In just the last week, courtesy of RTÉ’s Prime Time, we saw scenes of casual street violence, degradation, and the absolute absence of restraint or self-respect. Last week, too, the Circuit Criminal Court in Cork heard the heart-rending victim impact statement from the mother of a young man who lost his life in a drink-related car crash. She and her distraught family are just one of thousands of people in the same position — ordinary people trying to recover some sort of equilibrium after the needless death of a loved one through a mindless drink-related tragedy.
This is not a new problem — it is nearly 200 years since Fr Theobald Mathew began his temperance campaign by establishing the Cork Total Abstinence Society in Apr 1838.
Today the focus has fallen on the role drink advertising and sponsorship plays in encouraging and sustaining alcohol abuse.
Banning tobacco advertising may not have had the great beneficial impact that its advocates anticipated. About 6,000 people still die every year from smoking-related illnesses. Recent Eurostat figures record that there are still 1,426,000 smokers in Ireland. That is 31% of the population. It is hard to say that ending drink marketing would be any more successful. There is, however, a pressing need to confront alcohol abuse.

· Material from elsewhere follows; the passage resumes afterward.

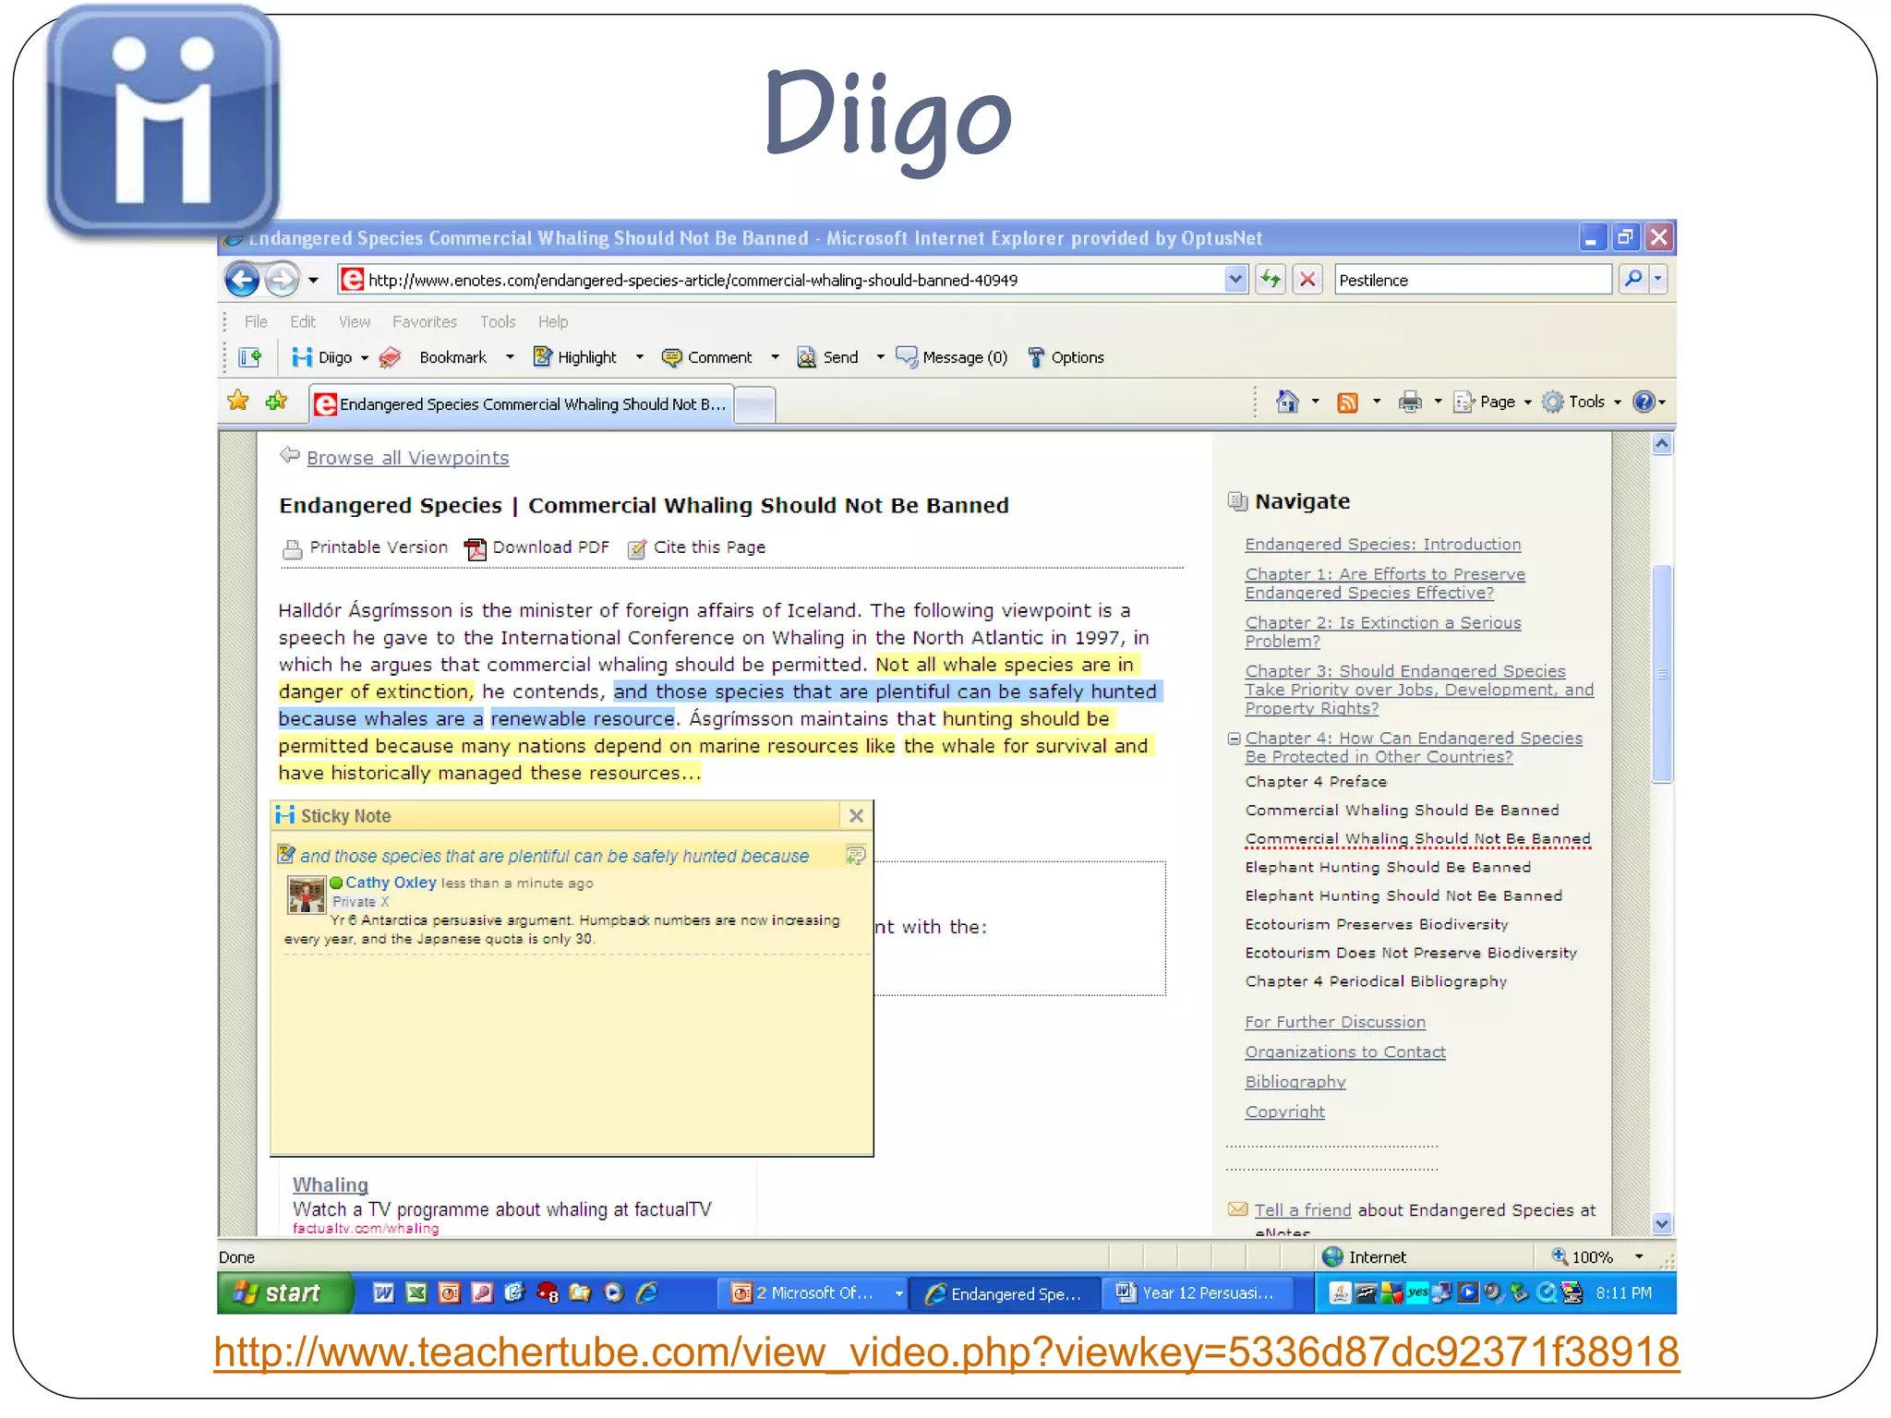Viewport: 1891px width, 1418px height.
Task: Open the zoom level 100% dropdown
Action: click(x=1639, y=1256)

Below-cost selling should be banned. Supermarkets and off-licences that sell drink to minors should face convincing penalties: The loss of their group’s — not just the offending branch — drinks licence for a year say.

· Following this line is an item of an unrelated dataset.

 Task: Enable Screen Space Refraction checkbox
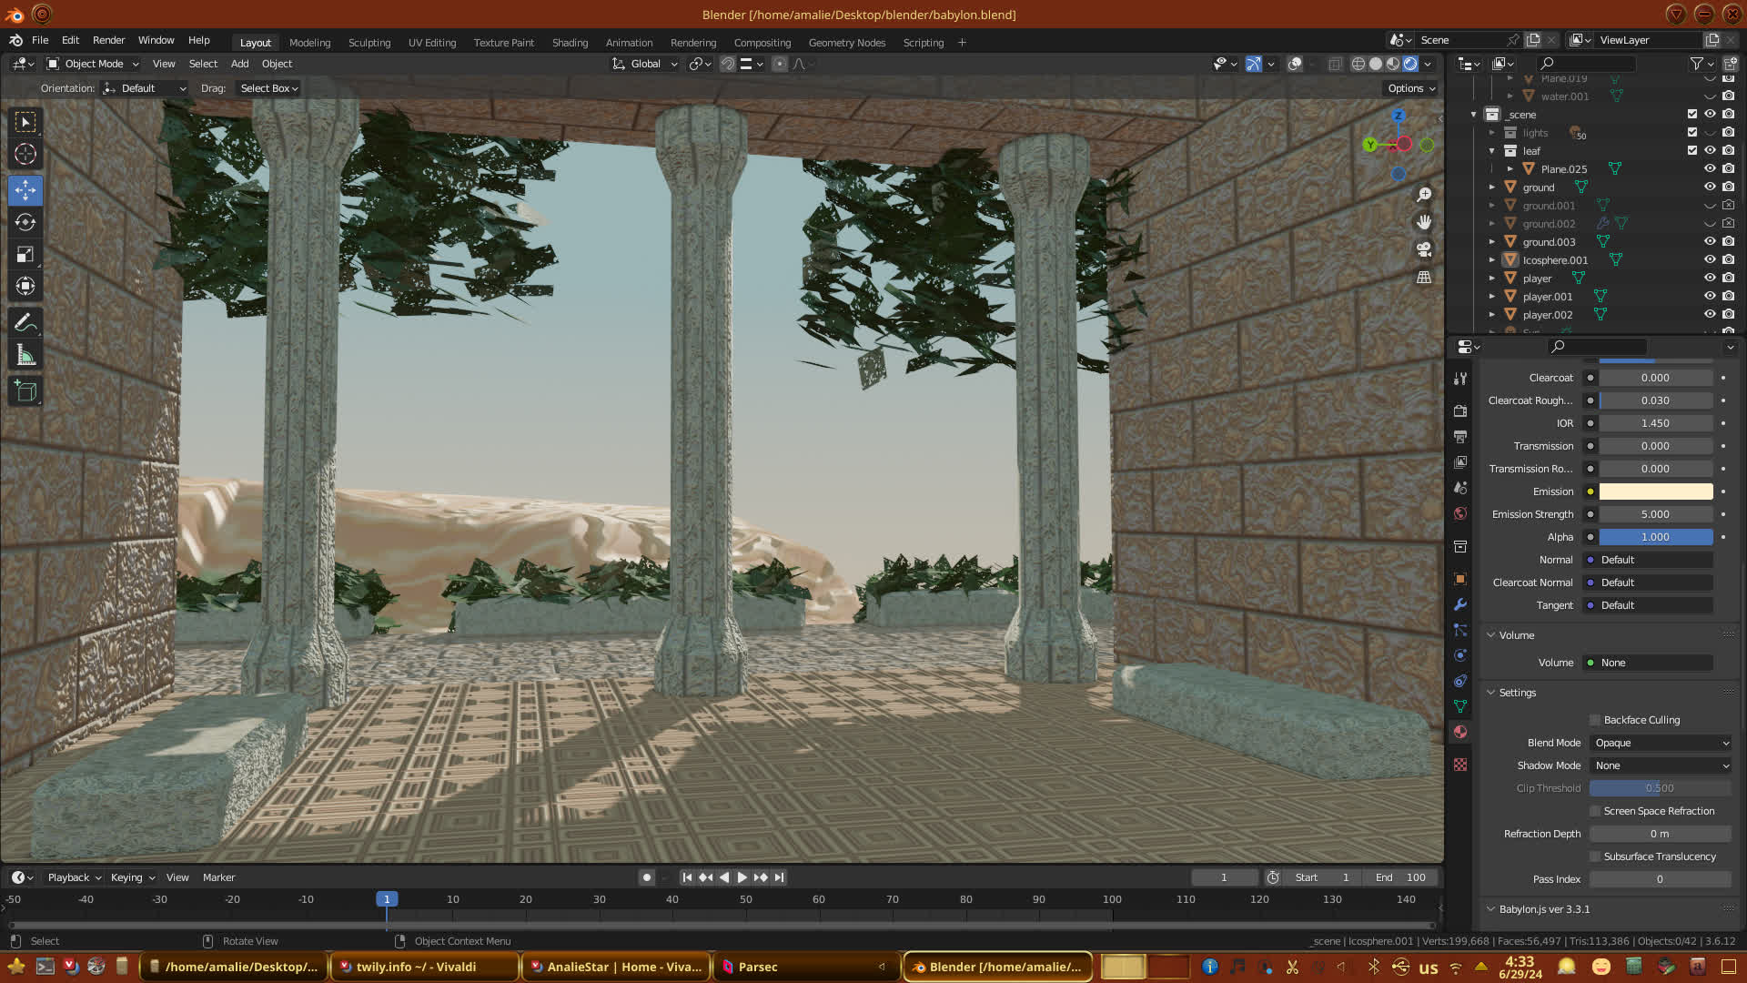tap(1595, 811)
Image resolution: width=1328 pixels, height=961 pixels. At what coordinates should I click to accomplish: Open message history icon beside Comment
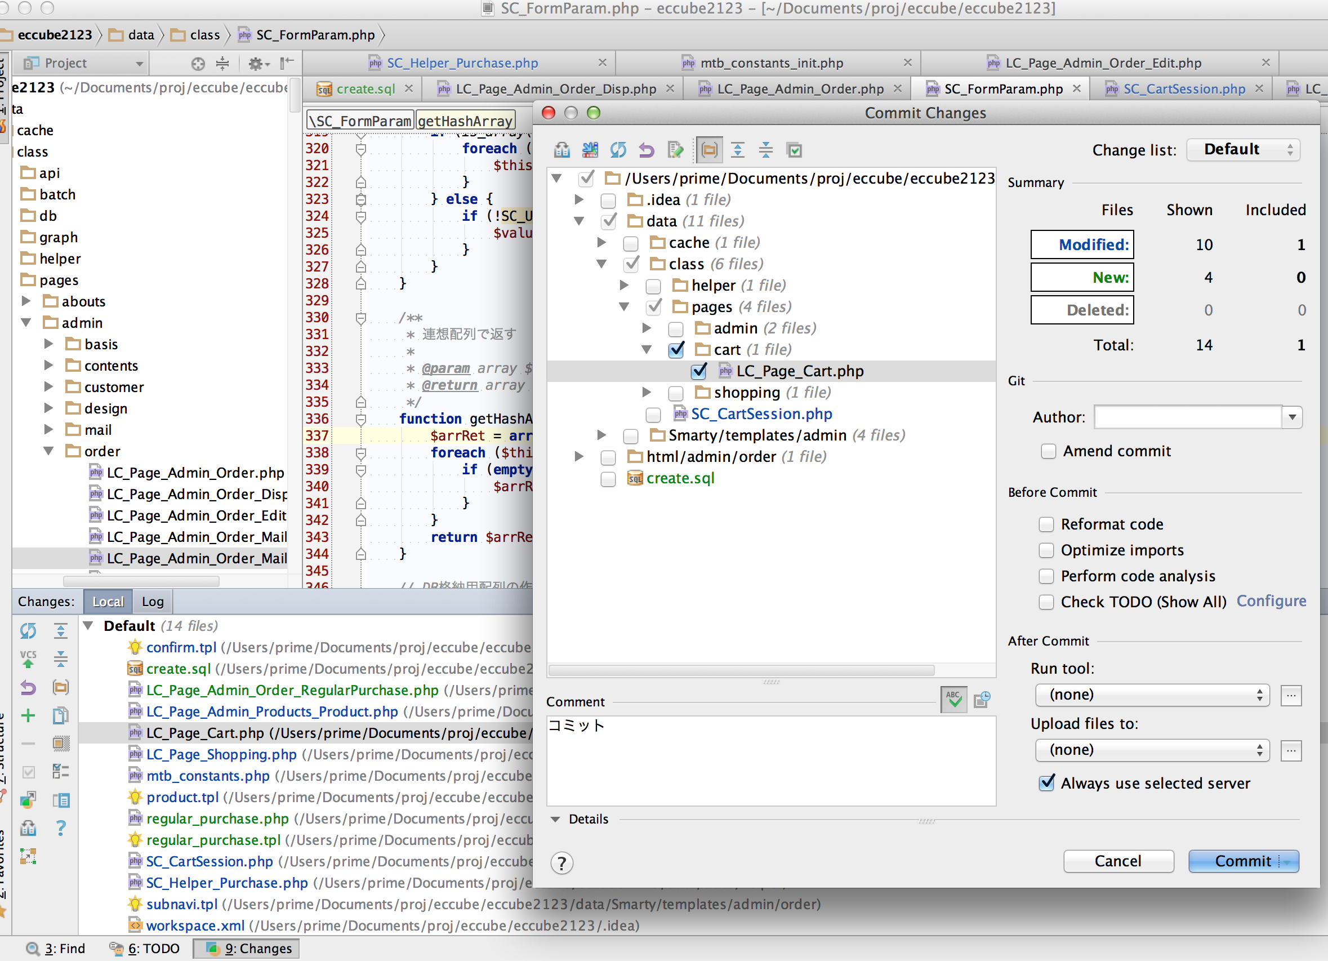tap(982, 699)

The sale of spirits in bottles containing less than 700ml should be banned. After all, a previous government made it illegal to sell cigarettes in packets of less than 20. Why not do the same for spirits? A national identity card would be a useful tool in this campaign.

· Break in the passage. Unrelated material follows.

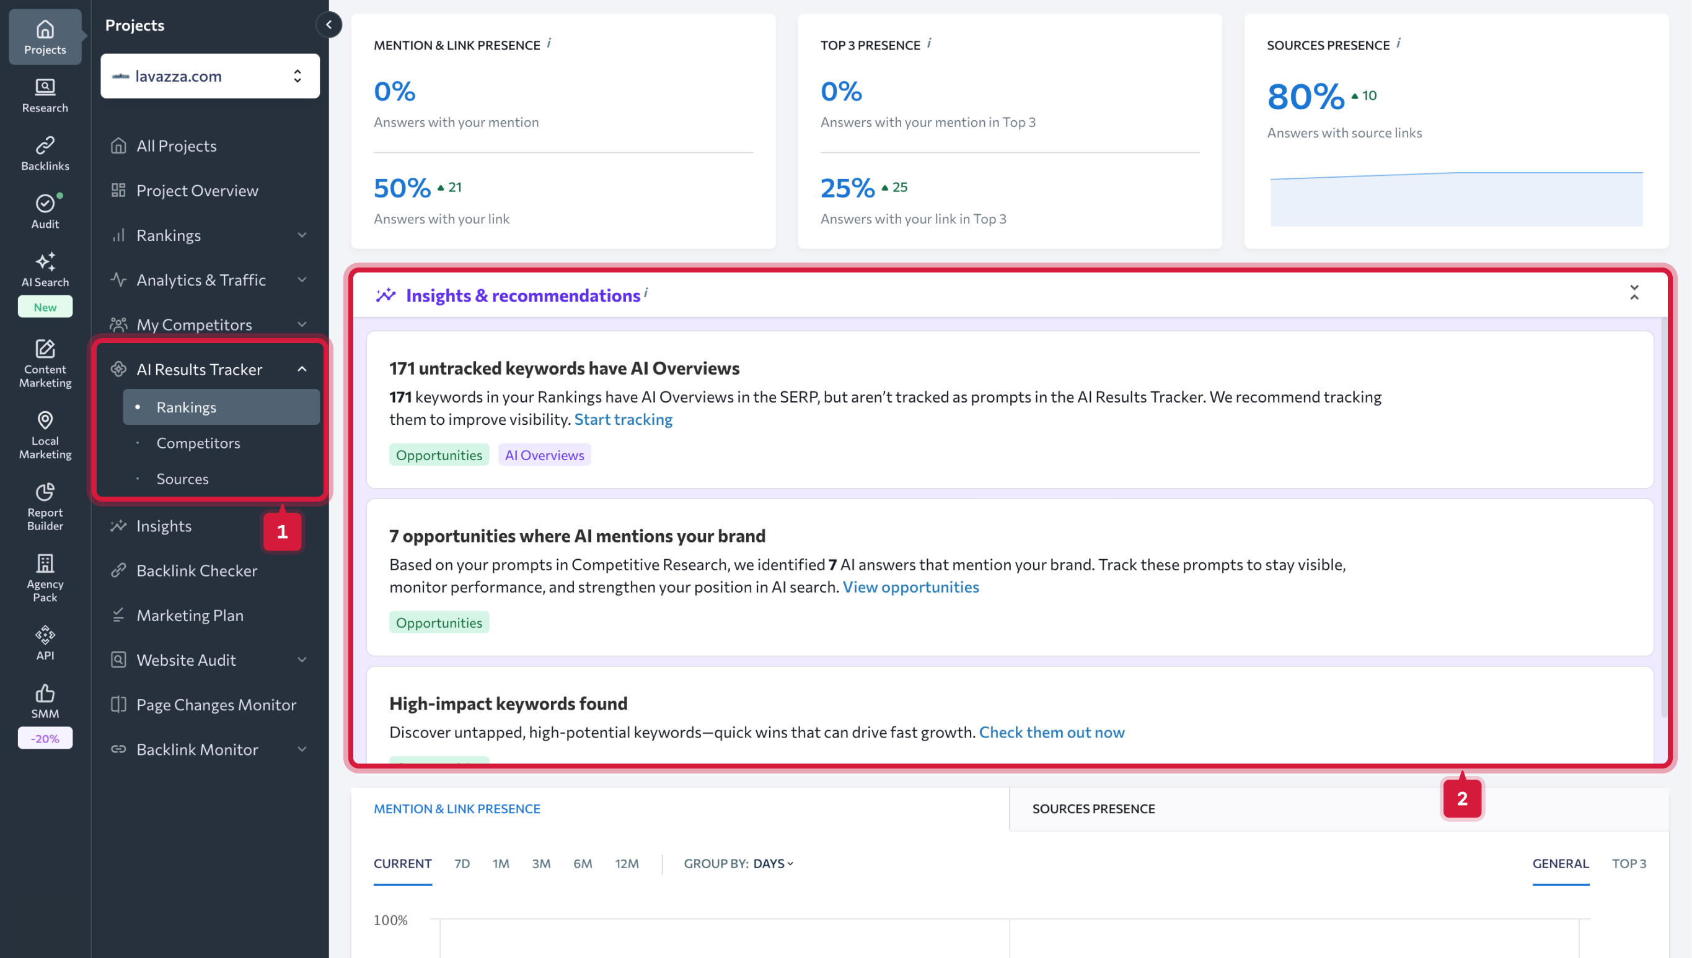Open View opportunities link
1692x958 pixels.
click(911, 586)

However, the most important element of any campaign centres on personal responsibility or, in the case of underage drinking, parental responsibility.
One way to insist on this would be by charging anyone using a hospital accident and emergency service because of their own drinking the full price of treatment. In the case of minors, parents would be billed. That would change behaviour if a night out might cost say, €2,000.
Earlier this month, the national substance misuse strategy was launched but the Government have not given it the kind of endorsement needed for success. Some ministers have rightly identified the positive role played by drinks sponsorship in the arts and sport, and the challenge must be to secure that funding while also changing the self-destructive habits of the significant minority who habitually abuse alcohol. The scale of this challenge cannot be underestimated, especially in a country where the legislature is one of the very few places of employment with an in-house, private bar.
There is, too, a nagging feeling that we can change the rules all we like but this cancer will persist until we resolve the far harder dilemma — what is it in our national character, our psyche, that makes us so susceptible, so enthusiastic and blinkered about drink, especially binge drinking?